Ungeachtet dieser langen Planung kann das Werk auch als Widerlegung der letzten großen Karlsbiografie aus der Feder Johannes Frieds (2013) gelesen werden. Fried stellte im Prolog seines Buches apodiktisch fest: »Eine Karlsbiografie in modernem Sinne ist unmöglich1.« Er begründete dies mit dem Fehlen von privaten Nachrichten, von Erinnerungszeugnissen und persönlichen Lebensspuren. Allein die Bemerkungen, die am Rand der Abhandlung über die Bilderfrage (»Opus Caroli«) überliefert sind, ließ Fried als Selbstzeugnisse im engeren Sinn gelten. Nelson äußert dagegen gleich auf der ersten Seite ihren Standpunkt, dass Karls außergewöhnliche Persönlichkeit in den Texten, Artefakten und Erinnerungen durchscheine, die aus seiner Zeit erhalten sind. Auf dieser Grundlage könne man seine Motive, Pläne und Entscheidungen, ja sogar seine Emotionen rekonstruieren. Besonderes Vertrauen hat Nelson in die Quellengattung der königlichen Erlasse, der sog. Kapitularien, in denen sie die »Stimme« Karls des Großen zu hören glaubt. Dies macht sie für die frühen Reformerlasse wie die »Epistola generalis«, die »Admonitio generalis« und das Frankfurter Kapitular von 794 ebenso geltend wie für weniger bekannte Verordnungen und Briefe aus den Kaiserjahren. Als charakteristisch bezeichnet sie z. B. die Mischung von Egozentrik und Altruismus (S. 250), den ungestümen Duktus (S. 250), das Bewusstsein der Dringlichkeit (S. 262), den Ego-Modus (S. 262), die Vorwürfe voller Wut (S. 391) und die fordernde Haltung gegenüber den Adressaten (S. 423). Eine philologische Methode, die sich auf weitere Texte übertragen ließe, ist dabei jedoch nicht erkennbar, so überzeugend die Argumente im Einzelnen sind und so gerne man der Expertise einer echten Kennerin folgt.

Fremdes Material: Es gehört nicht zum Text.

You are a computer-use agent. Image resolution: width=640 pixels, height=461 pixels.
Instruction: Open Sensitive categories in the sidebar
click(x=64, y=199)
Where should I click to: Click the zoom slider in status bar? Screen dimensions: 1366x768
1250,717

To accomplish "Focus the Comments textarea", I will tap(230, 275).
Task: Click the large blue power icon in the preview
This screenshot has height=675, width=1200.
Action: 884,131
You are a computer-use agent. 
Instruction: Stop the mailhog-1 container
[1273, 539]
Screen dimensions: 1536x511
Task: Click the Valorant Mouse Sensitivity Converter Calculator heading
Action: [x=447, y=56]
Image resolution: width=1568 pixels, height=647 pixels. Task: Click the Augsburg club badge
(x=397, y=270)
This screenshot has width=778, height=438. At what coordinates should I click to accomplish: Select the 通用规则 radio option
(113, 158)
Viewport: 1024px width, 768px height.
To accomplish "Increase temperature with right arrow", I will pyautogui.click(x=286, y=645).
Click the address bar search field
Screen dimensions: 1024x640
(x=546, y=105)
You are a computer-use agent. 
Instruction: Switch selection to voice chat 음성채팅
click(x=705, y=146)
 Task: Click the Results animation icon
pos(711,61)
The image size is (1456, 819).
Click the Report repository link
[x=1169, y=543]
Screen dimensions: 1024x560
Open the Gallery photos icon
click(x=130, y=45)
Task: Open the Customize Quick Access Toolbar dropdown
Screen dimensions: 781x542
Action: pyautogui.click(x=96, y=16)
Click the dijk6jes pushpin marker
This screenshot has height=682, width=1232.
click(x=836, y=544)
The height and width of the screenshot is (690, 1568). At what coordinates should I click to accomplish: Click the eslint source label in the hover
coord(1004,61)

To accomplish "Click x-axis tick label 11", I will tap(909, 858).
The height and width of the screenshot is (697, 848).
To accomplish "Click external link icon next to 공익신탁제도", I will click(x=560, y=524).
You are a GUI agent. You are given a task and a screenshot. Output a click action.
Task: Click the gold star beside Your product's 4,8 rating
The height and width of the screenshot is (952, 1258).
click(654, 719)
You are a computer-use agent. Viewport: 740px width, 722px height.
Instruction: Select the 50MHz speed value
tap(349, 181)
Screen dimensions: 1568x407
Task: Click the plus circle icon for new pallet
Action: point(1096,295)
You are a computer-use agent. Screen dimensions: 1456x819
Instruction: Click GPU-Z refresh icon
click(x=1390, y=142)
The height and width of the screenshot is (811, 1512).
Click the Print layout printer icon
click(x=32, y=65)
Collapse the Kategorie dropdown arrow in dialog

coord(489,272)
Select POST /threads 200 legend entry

Die Konsequenzen, die sich aus dieser Lektüre der Kapitularien und anderer Schlüsselquellen ergeben, sind groß. Nelson entwirft ein Bild von Karls Charakter, das sich nirgendwo sonst nachlesen lässt. Karl war eine außergewöhnliche und vielseitige Persönlichkeit (S. 1), er fühlte sich besonders von göttlicher Gnade gesegnet (S. 13), hatte ein überbordendes Selbstvertrauen (S. 13), ein Talent für das anekdotische Erzählen (S. 78), eine gewinnende, wachsame und gesellige Art (S. 78), er glänzte im strategischen Denken (S. 116), kurzum: ein praktischer, bodenständiger Mann mit erstaunlicher Energie, der sich in seiner Haut rundum wohlfühlte (S. 491–493). Was aber der Autorin am meisten Respekt abnötigt, ist Karls Fähigkeit, die Zeichen der Zeit zu erkennen und Veränderungen gegenüber aufgeschlossen zu sein. Karl, so Nelson, war ein leibhaftiger Weichensteller (S. 285: »real-life signalman«).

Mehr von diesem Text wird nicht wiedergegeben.